Evolution of interfacial bonding performance and molecular dynamics simulation of modified resin matrix/glass fiber interface

The interfacial bonding performance between glass fiber and epoxy resin directly affects the stress transfer and durability of glass fiber reinforced polymer (GFRP) composites. By hybridizing nanomaterials and synergistically enhancing with siloxane-active oligomers, a modified epoxy resin matrix with superior interfacial bonding and corrosion resistance properties was developed. The evolution of the interfacial bonding performance between the modified resin and fiber was investigated using single-filament tensile tests and digital image correlation microscopy.

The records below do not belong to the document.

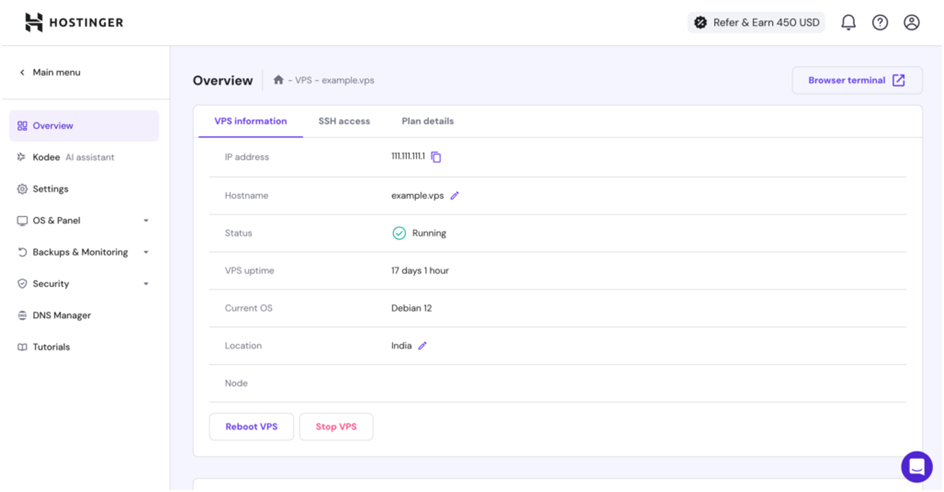Click the Reboot VPS button
This screenshot has width=944, height=492.
[x=251, y=426]
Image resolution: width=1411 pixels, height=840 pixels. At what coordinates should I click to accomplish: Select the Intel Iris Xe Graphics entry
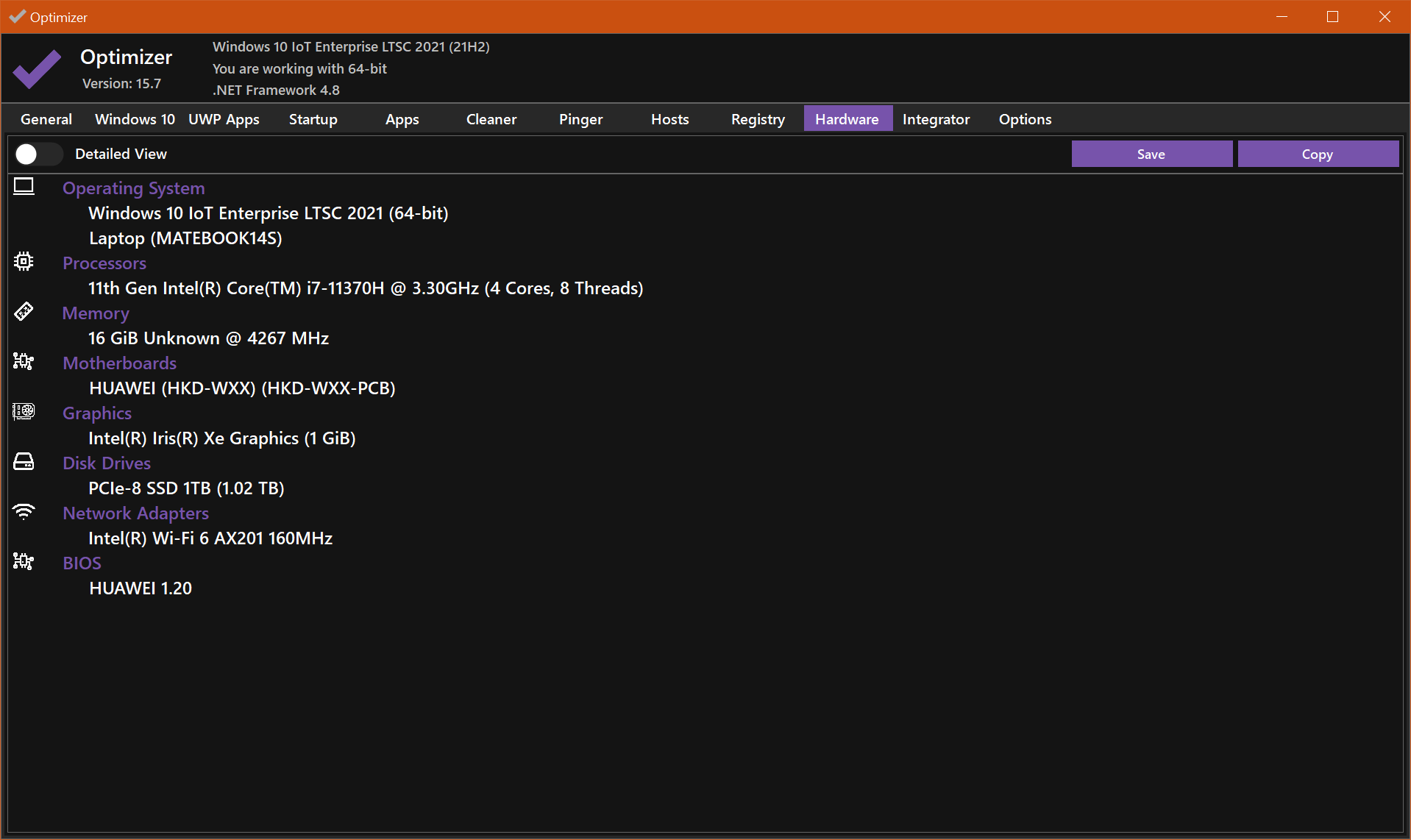222,438
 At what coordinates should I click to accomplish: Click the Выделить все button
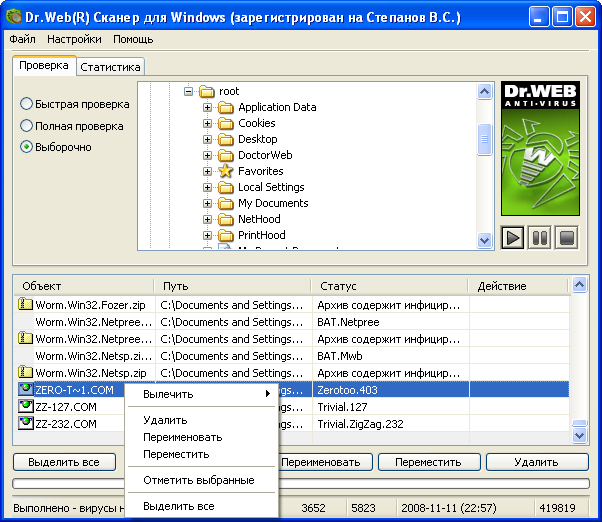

The underlying mechanism of interfacial degradation in an alkaline environment was elucidated through molecular dynamics simulations from an atomic perspective. The results indicate that, compared to the unmodified system, the modified resin/fiber interface exhibits an approximately 33.3% increase in interfacial bonding strength and an approximately 53.84% increase in maximum interfacial strain. After 30 days of corrosion, the interfacial bonding strength of the modified system shows an approximately 130.7% improvement relative to the corroded unmodified system. Molecular dynamics simulations reveal that the modified resin matrix strengthens the O_epoxy-H_s bonding interaction, delays interfacial bond failure, mitigates the reduction in both epoxy resin concentration and hydrogen bond density at the interface under corrosive conditions, and improves interfacial adhesion properties.